Characterization of bad vaccine responders
Crossing data from infections during the Delta-Omicron wage, with both T cell and B cell responses after two doses of SARS-Cov-2 vaccines, we performed a ROC curve analysis for the levels of anti-SP IgG antibodies and SARS-CoV-2-induced IFNγ secretion. A threshold of 244 BAU/mL anti-SP IgG antibodies (100.0% sensibility, 78.6% specificity) and 0.285 IU/mL of IFNγ secretion (100% sensibility, 72.1% specificity) was established (Fig. 5B) defining four quadrants (Q). This allow to distinguish an area of values where no infections were found (Q4) from an area were individuals got infected (Q1-3) (Fig. 5C). Individuals in Q4 area were considered good vaccine responders and individuals in Q1-3 were bad vaccine responders or individuals with a declining SARS-CoV-2 immunity.

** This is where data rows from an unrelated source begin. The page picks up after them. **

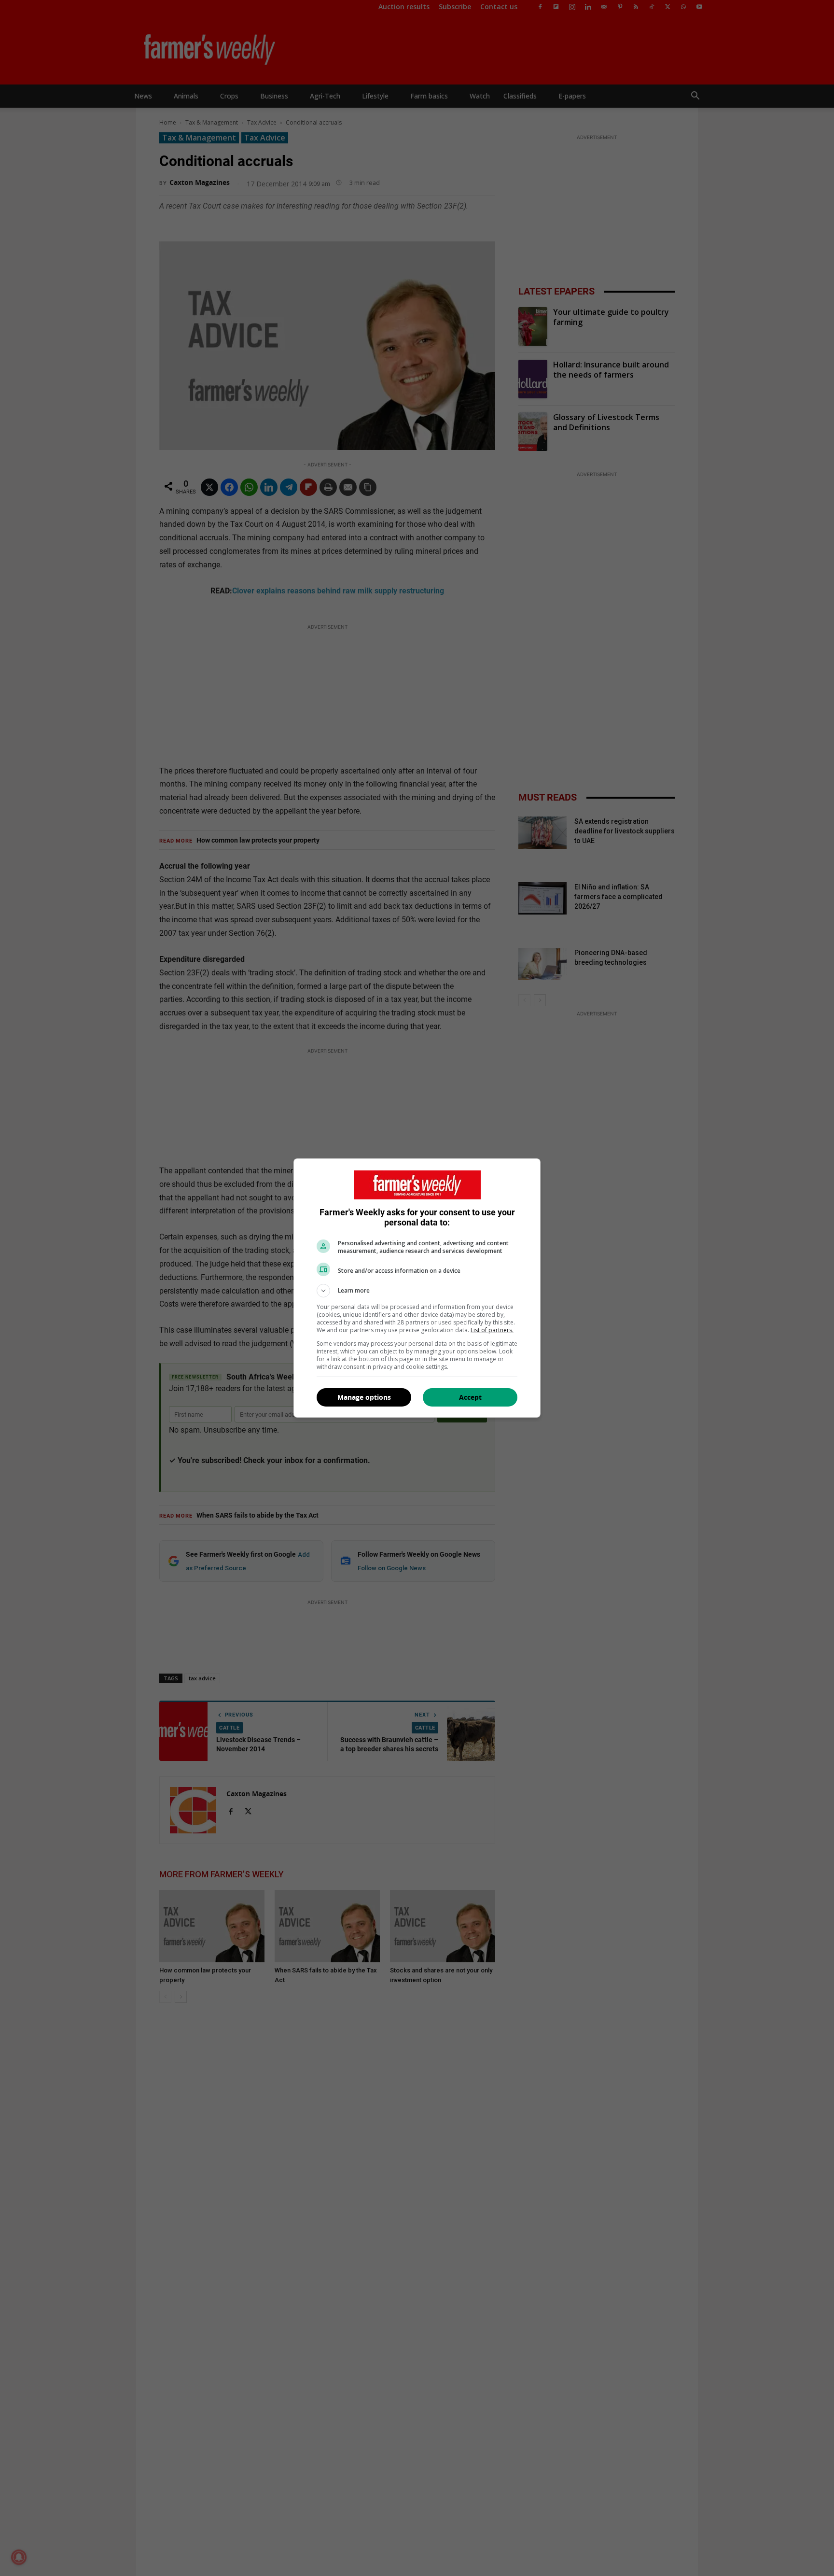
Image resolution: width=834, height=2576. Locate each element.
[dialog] (417, 1288)
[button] (417, 1290)
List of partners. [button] (492, 1330)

There were no statistical differences in gender, age or the number of vaccine doses between the two areas. Time between sampling and the second vaccine dose was higher in individuals in the Q1-3 area than in individuals in the Q4 area (186.5 vs 160.0 days, respectively, p = 0.0171). In the Q1-3 area 62 of 144 (43.1%) individuals displayed at least one comorbidity vs only five of 25 (20.0%) in the Q4 area (p = 0.03). As there was a difference in comorbidities among the two areas, we measured the general capability of T cells and innate immunity cells to secrete IFNγ after anti-CD3 and TLR 7/8 agonist stimulation. There were no statistical differences of IFNγ secretion capability between individuals from Q4 and Q1-3 (100.0 vs 165.0 IU/mL, respectively, p = 0.39) (Table 5).
Table 5
Characterisation of individuals in Q4 versus Q1-3
Characteristics | Q4 | Q1-3 | p-value1: Q4 vs Q1-3 |
Univariable | Multivariable |
n | 25 | 144 | | |
M/F | 6/19 | 28/116 | 0.8 | |
Age (years), median [IQR] | 48 [40.5; 58.5] | 50.5 [42.0; 57.0] | 0.5 | |
BMI (ratio), median [IQR] | 23.1 [21.5; 27.5] | 23.6 [21.7; 26.8} | 1.0 | |
Comorbidities (n, %) | 5 (20.0%) | 62 (43.1%) | 0.03 | 0.03 |
HCWs (n, %) | 2 (8.0%) | 36 (25.0%) | 0.07 | 0.18 |
Time between last dose and questionnaire (days), median [IQR] | 90.0 [76; 108] | 101.0 [86.0; 112.5] | 0.22 | |
Time between D2 and sampling (days), median [IQR] | 160.0 [107.5; 203.5] | 186.5 [154.0; 225.0] | 0.02 | 0.1 |
Current number of vaccine doses, median [IQR] | 3 (22, 88.0%) | 3 (125, 86.8%) | 1.0 | |
Anti-SP IgG (BAU/mL), median [IQR] | 414.0 [311.0; 766.0] | 124.0 [67.0; 221.0] | < 0,0001 | |
Neutralisation of Wuhan variant, median [IQR] | 8.5 [5.5; 12.7] | 2.8 [1.5; 6.3] | < 0,0001 | |
Neutralisation of Alpha variant, median [IQR] | 6.6 [5.3; 10.2] | 2.3 [1.2; 4.8] | < 0,0001 | |
Neutralisation of Delta variant, median [IQR] | 6.9 [5.8; 11.9] | 2.6 [1.3; 5.1] | < 0,0001 | |
SARS-CoV-2 specific T cell response (IU/mL), median [IQR] | 0.79 [0.49; 1.1] | 0.19 [0.08; 0.33] | < 0,0001 | |
Unspecific T cell stimulation (IU/ml), median [IQR] | 100.0 [20.0; 245.0] | 165.0 [26.0; 378.0] | 0.39 | |
N Number; IQR Interquartile range; HCW Health care workers; Anti-SP Anti-Spike; IgG Immunoglobulin G; Anti-N Anti-Nucleocapsid. |
1Mann-Whitney test for quantitative variables; Fisher’s exact test for qualitative variables. All tests are two-sided with statistical significancy p < 0.05. To identify infection and bad vaccine responder’s predictive factors, all variables with p < 0.15 in unadjusted analysis were used for multivariable logistic regression models. *p < 0.05, **p < 0.005, ***p < 0.0005, ****p < 0.00005. |
Multivariable analysis of the factors showed that only the presence of comorbidities explained the difference among individuals in the two areas (p = 0.03). An individual presenting at least one comorbidity was 3.2 times more likely to be in the Q1-3 area (Table 5). In our cohort the most common comorbidities were active smoking and alcohol drinking (30 of 62, 48.5%, for both). Ten of 62 individuals (16.1%) with comorbidities had an autoimmune disease, 14 (22.6%) had high blood pressure, four (6.5%) had cancer, three (4,8%) had chronic bronchitis and two (3.2%) had diabetes.